Paramos num ponto no alto de uma serra, onde a terraplanagem começava, preparando pro asfalto prometido que nunca vem. De lá tinhamos uma vista de larga distância dos montes até a Bahia. Aquela última montanha que dava pra ver antes da atmosfera tornar o horizonte opaco certamente estava bem adiante da fronteira, uns cento e cinquenta quilômetros adiante. Subia pela estrada serpenteante uma figura, lá longe, ainda no pé da serra, e empurrava uma bicicleta vindo em nossa direção lentamente.
Jair segurava a garrafa de white Horse entre as pernas sentado no barranco, o fusca estava mais adiante com as portas abertas e um prato com queijo e cigarros no banco do carona. A figura vinha se aproximando e quando chegou a uns quinhentos metros deu pra perceber que era um velho. Continuou a marcha tocando a bicicleta até chegar até nós. Eu tinha acendido um cigarro e estava sentado no barranco ao lado de Jair e meu irmão, na beira da estrada, bem na curva:
-Boa tarde! -soltou o velho já encostando a bicicleta no barranco e puxando do bolso de tras um pacote de fumo.
-Boa tarde.-respondemos juntos.
-Que calorzão, né...
Consentimos com a cabeça, ele continuou tirando do outro bolso um pedaço de papel e começando a enrolar o cigarro:
-Cêis num viro praí pra baixo um cavalo branco não?
Meu irmão perguntou se tinha fugido e ele negou.
-Roubaram então?
-Não, só escapou, só.
-Mas o senhor não disse que ele não fugiu?
-sim, disse.
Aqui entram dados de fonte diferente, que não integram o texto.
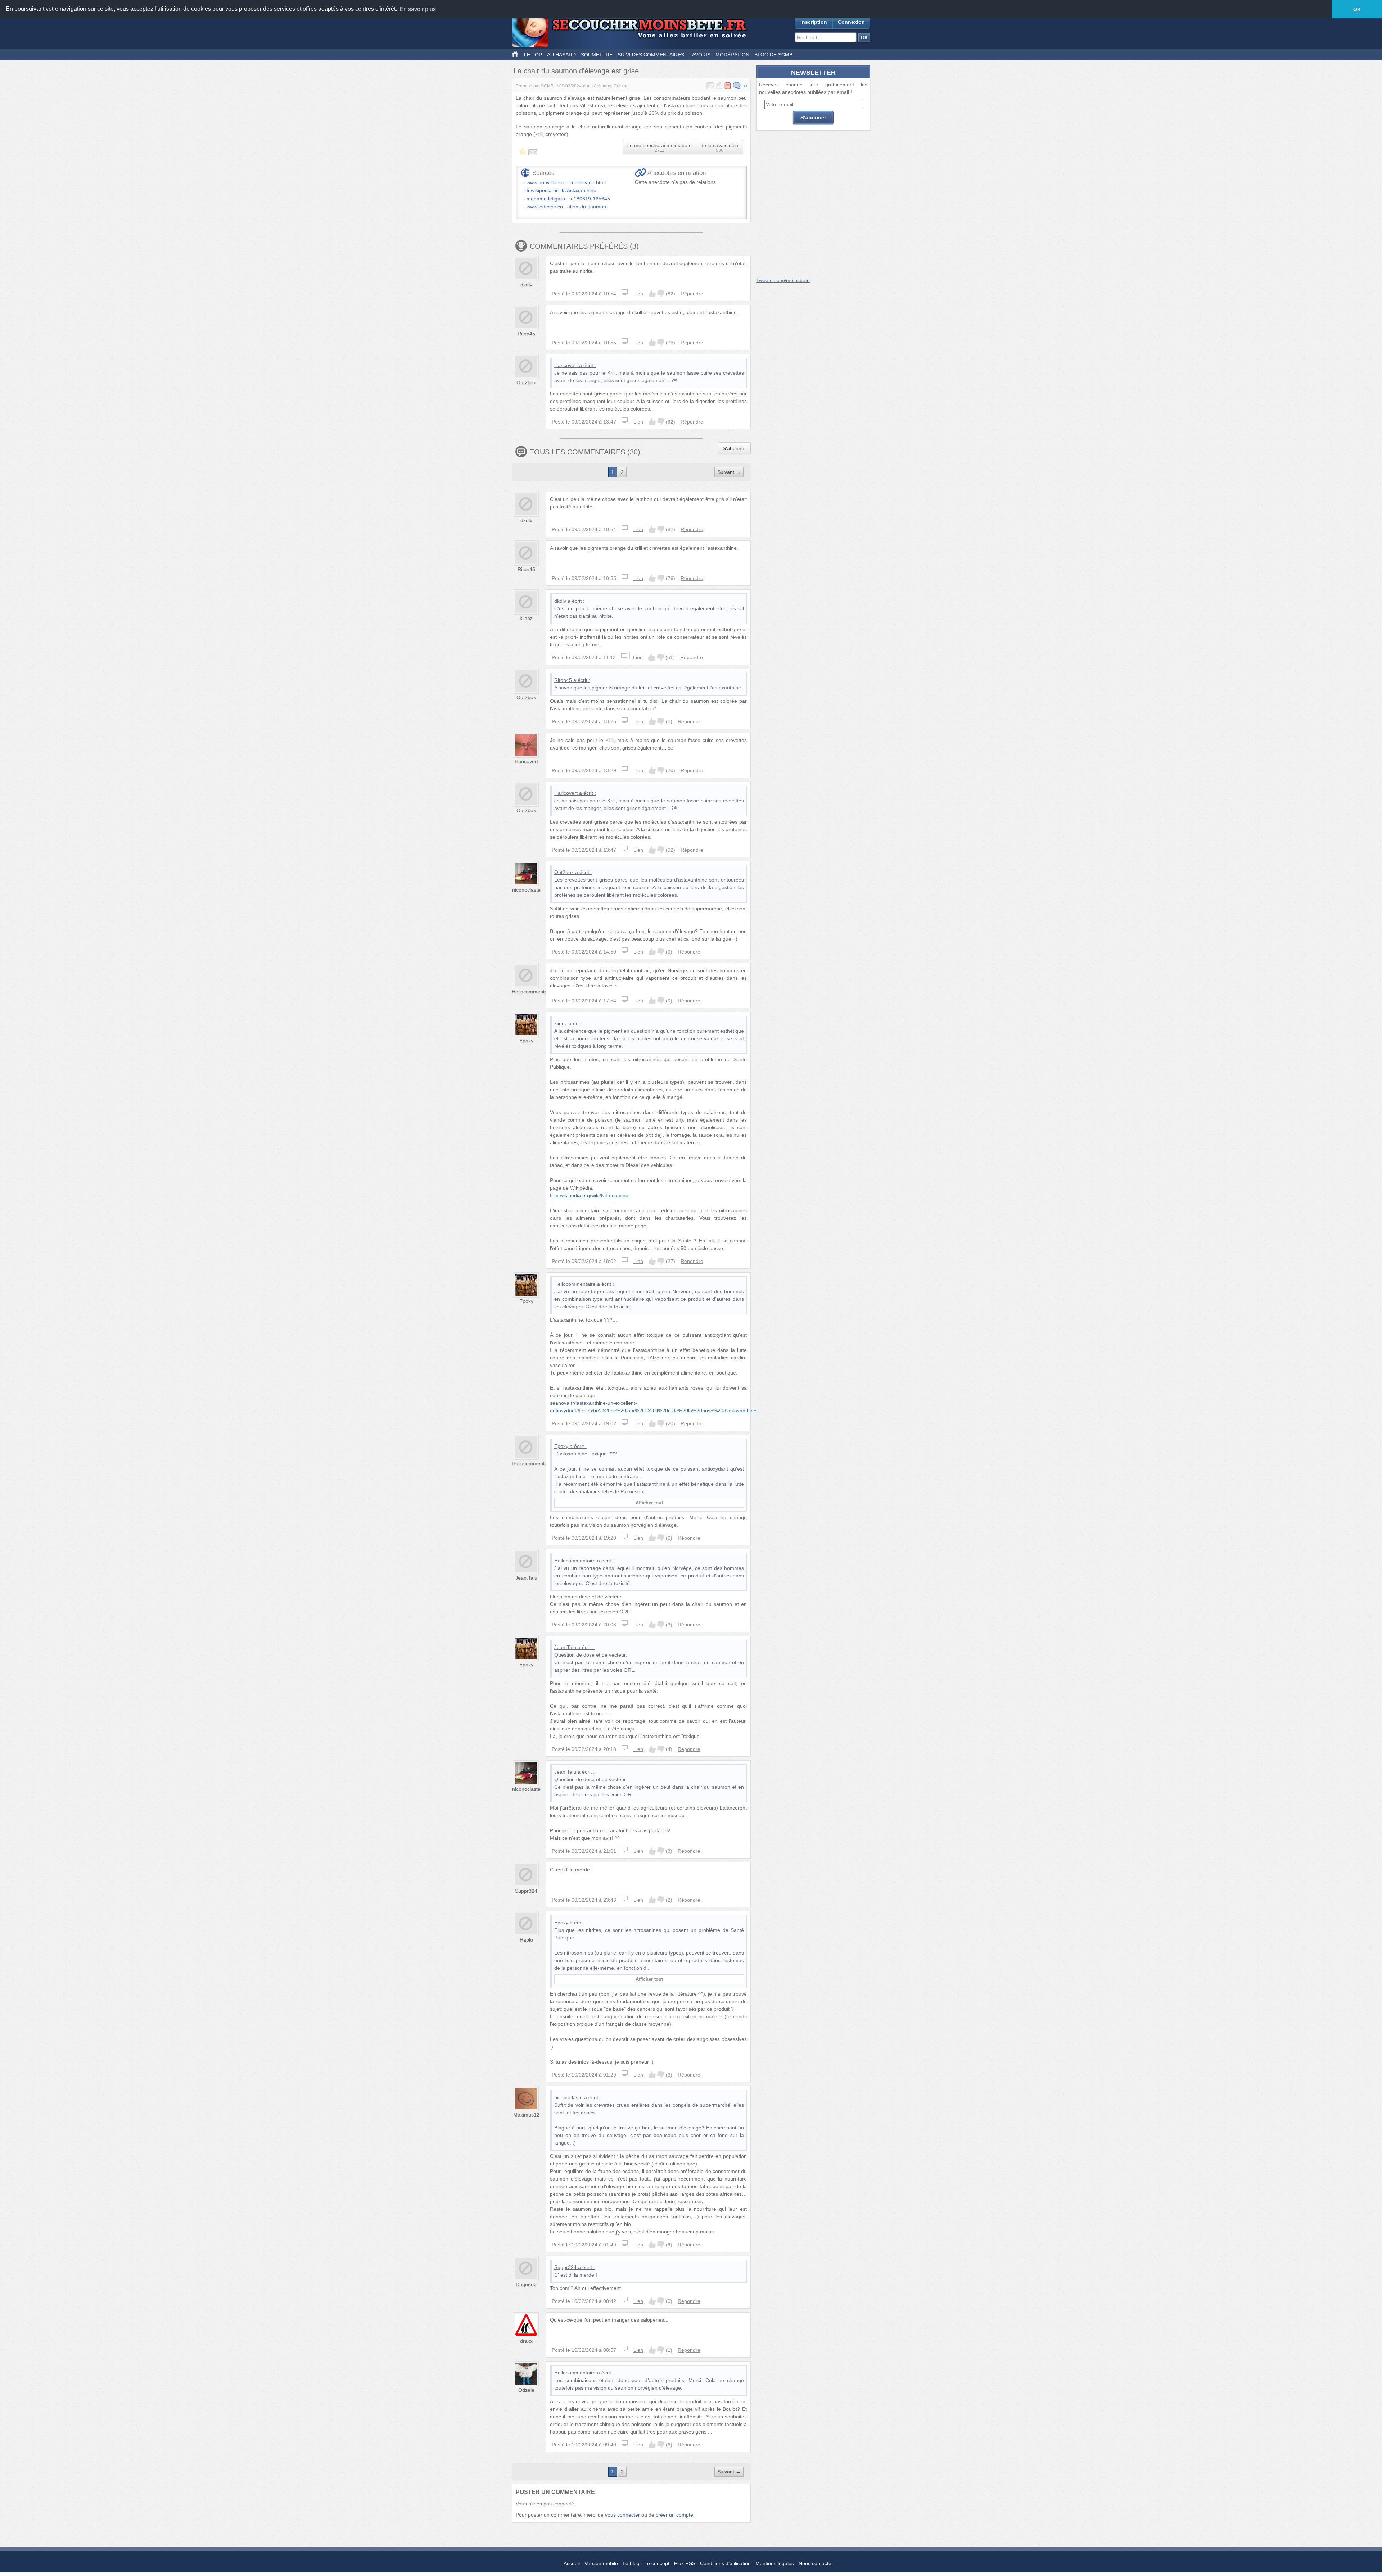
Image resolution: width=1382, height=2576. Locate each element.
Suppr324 (526, 1891)
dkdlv (526, 285)
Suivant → (729, 472)
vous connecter (622, 2515)
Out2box (526, 382)
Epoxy (526, 1040)
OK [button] (1357, 9)
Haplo (526, 1940)
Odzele (526, 2390)
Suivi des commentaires (651, 55)
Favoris (699, 55)
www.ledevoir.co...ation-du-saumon (566, 206)
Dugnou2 (526, 2284)
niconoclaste (526, 890)
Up (652, 293)
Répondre (692, 293)
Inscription (813, 22)
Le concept (656, 2563)
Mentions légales (774, 2563)
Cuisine (621, 86)
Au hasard (561, 55)
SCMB (547, 86)
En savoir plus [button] (417, 9)
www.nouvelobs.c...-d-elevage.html (566, 182)
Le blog (631, 2563)
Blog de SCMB (773, 55)
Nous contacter (816, 2563)
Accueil (572, 2563)
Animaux (602, 86)
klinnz (526, 618)
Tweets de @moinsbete (783, 280)
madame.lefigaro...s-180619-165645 (568, 199)
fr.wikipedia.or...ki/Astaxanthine (561, 190)
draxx (526, 2341)
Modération (732, 55)
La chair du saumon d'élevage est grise (576, 71)
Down (660, 293)
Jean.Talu (526, 1578)
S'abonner (734, 448)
Fugir é quando tá fechado e ai sai mesmo assim, mas escapar é quando você deixa aberto e esquece. Ele só escapou, só. Cêis num víro, não?
-Não. -respondemos outra vez juntos.
Tomei um gole do White Horse e servi outro pra ele:
-Como é mesmo o nome do senhor? quer um gole?
-Doca de Santa rita...-disse apontando um vilarejo ao longe, no meio dos pastos verdes -se vocês me der eu aceito um bocadinho, sim.
Entreguei a ele o copo e ele matou a dose de uma vez abaixando a cabeça e devolvendo o copo sem olhar pra nós.
-Mas que Calorzão heim! -repetiu.
-É sim...
-Como pode moço... muito quente mesmo né?
-É..
Colocou o cigarro apertado na boca e acendeu, tomando da bicicleta e já começando a sair:
-Nossa senhora, que calor! Brigado Ocêis... vô terminá de subi a serra. Os moleque disse que viro o cavalo branco cá pressas manga - foi empurrando a bicicleta.
-Seu Doca? Deixe a gente tirar uma foto do senhor?
Ele ficou sem graça. sentou-se outra vez e olhou pra câmera sério. Não entendeu direito enquanto eu segurava a câmera em frente a nós dois pra eu tb sair na foto, olhando pro espelhinho da máquina. Por fim, como que dizendo que tinha entendido disse:
-Confirino ai, né?
Eu, interpretando, fiz que sim com os olhos enquanto ele se levantava e pegava a bicicleta.
Riu e seguiu atrás do seu cavalo branco; nos continuamos lá, no meio do nada da estrada inacabada, admirando a paisagem ao por do sol, com o nosso.